Of the €668.1 million of business written last year, €506.8 million was accepted by its immediate UK parent – the biggest amount ceded overseas by a general insurer in the Irish market. It equated to almost 76 per cent of total premiums.

A spokeswoman for the insurer declined to comment on the intragroup reinsurance arrangements.

Of the top five insurers operating in the State, only RSA Insurance Ireland, part of London-based RSA Group, shares such a percentage of risk. RSA Ireland ceded €306.8 million of its €399.9 million of gross written premiums last year.

“The main purpose of the group [reinsurance] treaty is to ensure effective capital, earnings management and to facilitate the company’s underwriting capacity for its customers,” a spokesman said. “The profit or loss ceded to the parent company depends on where the claims arise by lines of business.”

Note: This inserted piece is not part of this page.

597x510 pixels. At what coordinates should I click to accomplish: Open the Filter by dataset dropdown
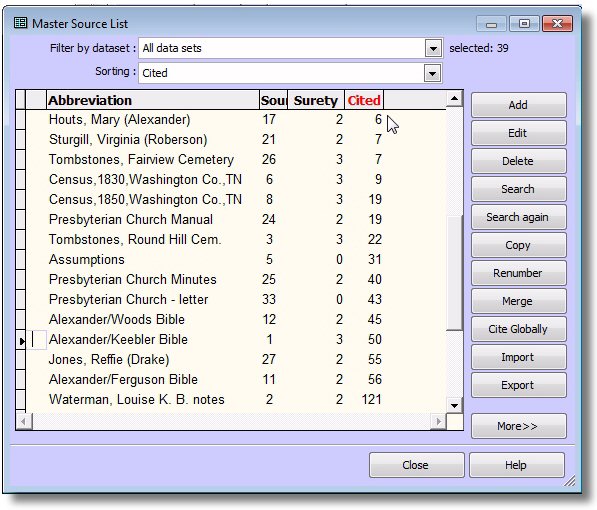(433, 48)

The underlying division of income from the reinsurance contracts is complicated, however, by reinsurance commissions received by Irish entities from their parents to cover certain administrative and other costs associated with writing the original insurance coverage.

Allianz Ireland has the third-highest intragroup reinsurance deal among the main insurers in the market, with a 50 per cent quota share agreement with Allianz Re Dublin DAC. Both are part of the German-based Allianz Group.

Axa Ireland, the largest insurer in the Republic, and FBD Holdings, the fourth-largest and only indigenous Irish player, reinsured 2.6 per cent and 7.6 per cent of the business they wrote last year, according to data in their reports. FBD reinsures with third parties; Axa Ireland did not report any quota share deal with its French parent in its report.